TEXT BLOCK
····················
Around £672 billion of corporate borrowing by SMEs is unprotected, which could leave businesses vulnerable to any future financial shocks.
New data from Legal & General, shared exclusively with City A.M. this morning, shows that three in four of all small and medium size businesses in the UK are carrying some form of corporate debt, with an average borrowing of £200,000.
If 75 per cent of the 5.6m SMEs across the UK are grappling with this debt, it is estimated that around 20 per cent have protected their borrowing with appropriate insurance products.
However, around £672bn of business loans are unprotected in the SME sector today.
Moreover, this current estimated figure does not include SME owners who have supported their businesses by injecting cash via personal loans, overdraft facilities, or credit cards.
Over half of UK SME business owners have also given personal guarantees to secure their borrowing, risking the financial wellbeing of themselves and their families for the sake of their enterprise, said Robert Betts, market development manager at Legal & General.
····················
DATASET CONTENT
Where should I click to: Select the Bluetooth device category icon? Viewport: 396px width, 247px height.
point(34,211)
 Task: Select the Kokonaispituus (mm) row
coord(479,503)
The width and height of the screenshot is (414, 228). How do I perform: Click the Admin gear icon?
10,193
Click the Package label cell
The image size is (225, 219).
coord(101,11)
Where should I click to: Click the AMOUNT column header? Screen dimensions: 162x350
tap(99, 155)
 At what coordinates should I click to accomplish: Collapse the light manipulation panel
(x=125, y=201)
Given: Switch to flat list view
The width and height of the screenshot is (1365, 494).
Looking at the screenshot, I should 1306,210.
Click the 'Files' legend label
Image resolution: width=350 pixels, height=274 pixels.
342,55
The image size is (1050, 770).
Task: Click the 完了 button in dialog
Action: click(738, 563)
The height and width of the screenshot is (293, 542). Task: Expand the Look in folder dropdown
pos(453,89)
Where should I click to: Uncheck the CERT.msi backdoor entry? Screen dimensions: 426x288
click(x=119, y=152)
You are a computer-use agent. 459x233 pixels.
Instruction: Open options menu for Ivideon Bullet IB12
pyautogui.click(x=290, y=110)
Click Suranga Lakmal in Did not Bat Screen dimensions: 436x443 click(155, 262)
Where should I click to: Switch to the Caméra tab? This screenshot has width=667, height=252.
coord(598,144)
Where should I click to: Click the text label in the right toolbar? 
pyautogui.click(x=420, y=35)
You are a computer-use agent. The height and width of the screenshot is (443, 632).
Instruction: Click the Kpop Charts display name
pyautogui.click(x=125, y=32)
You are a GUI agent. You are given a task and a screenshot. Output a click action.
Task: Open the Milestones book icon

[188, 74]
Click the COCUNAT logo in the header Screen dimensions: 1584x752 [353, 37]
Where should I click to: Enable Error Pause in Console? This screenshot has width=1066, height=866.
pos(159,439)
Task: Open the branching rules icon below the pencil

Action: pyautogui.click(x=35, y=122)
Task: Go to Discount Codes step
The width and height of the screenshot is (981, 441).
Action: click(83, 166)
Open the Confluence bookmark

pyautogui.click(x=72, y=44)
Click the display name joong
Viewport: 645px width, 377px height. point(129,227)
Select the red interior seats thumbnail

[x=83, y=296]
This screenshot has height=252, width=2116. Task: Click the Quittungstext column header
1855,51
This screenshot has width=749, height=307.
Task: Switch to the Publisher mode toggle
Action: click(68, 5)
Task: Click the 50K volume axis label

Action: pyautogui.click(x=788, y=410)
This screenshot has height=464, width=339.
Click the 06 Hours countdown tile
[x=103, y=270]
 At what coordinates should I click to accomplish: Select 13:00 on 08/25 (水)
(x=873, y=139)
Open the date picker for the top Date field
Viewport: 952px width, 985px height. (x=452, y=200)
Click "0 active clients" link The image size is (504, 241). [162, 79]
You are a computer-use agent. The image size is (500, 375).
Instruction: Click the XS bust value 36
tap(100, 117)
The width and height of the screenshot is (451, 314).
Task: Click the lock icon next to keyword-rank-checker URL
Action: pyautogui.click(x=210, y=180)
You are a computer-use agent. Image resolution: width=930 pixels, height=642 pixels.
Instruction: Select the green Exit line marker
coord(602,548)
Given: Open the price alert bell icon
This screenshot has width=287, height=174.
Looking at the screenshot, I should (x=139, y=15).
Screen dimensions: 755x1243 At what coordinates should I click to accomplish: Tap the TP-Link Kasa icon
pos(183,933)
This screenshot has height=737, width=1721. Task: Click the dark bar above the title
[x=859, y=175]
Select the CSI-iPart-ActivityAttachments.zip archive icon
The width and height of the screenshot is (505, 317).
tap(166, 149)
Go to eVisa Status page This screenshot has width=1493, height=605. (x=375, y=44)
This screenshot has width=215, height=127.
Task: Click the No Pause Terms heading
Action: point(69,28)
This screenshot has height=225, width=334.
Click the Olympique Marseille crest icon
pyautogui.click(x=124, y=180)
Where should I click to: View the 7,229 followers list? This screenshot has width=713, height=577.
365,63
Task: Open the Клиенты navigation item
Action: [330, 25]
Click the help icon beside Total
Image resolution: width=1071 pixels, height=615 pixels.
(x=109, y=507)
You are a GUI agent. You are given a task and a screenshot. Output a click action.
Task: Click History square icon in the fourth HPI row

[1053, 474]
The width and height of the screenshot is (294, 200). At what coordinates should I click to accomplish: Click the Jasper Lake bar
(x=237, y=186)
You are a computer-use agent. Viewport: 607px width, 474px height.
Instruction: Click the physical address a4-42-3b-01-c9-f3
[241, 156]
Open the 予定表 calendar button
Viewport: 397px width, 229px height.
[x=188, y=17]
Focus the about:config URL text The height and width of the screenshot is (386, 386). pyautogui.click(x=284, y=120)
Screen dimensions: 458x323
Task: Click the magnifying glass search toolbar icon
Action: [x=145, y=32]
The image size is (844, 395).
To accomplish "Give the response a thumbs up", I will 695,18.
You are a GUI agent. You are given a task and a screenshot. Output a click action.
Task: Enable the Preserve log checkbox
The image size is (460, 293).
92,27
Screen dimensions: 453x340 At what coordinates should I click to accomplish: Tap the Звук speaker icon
····················
EXERCISES
1/ List the ways of putting cash into a business that the SME debt passage says its estimate leaves out.
2/ According to the SME debt passage, what is the average amount borrowed by SMEs carrying corporate debt?
3/ Please carry the SME debt passage on from its final sentence, keeping its news-report style.

ANSWERS TO EACH TASK
1/ Personal loans, overdraft facilities, credit cards

2/ £200,000

3/
When taking personal guarantees and other forms of credit into account the overall business protection gap is estimated to extend into the trillions.
“Most small businesses rely on a handful of decision-makers to keep things up and running, sparing little thought for what might happen if one of them was diagnosed with a serious illness, or sadly passed away,” Betts told City A.M. today.
“Can the business repay its financial obligations without these people? What plans do they have to ensure the business can continue?”
“The considerable business loan protection gap is a stark reminder that businesses cannot afford to ignore these questions anymore and must consider protecting their borrowing,” Betts added.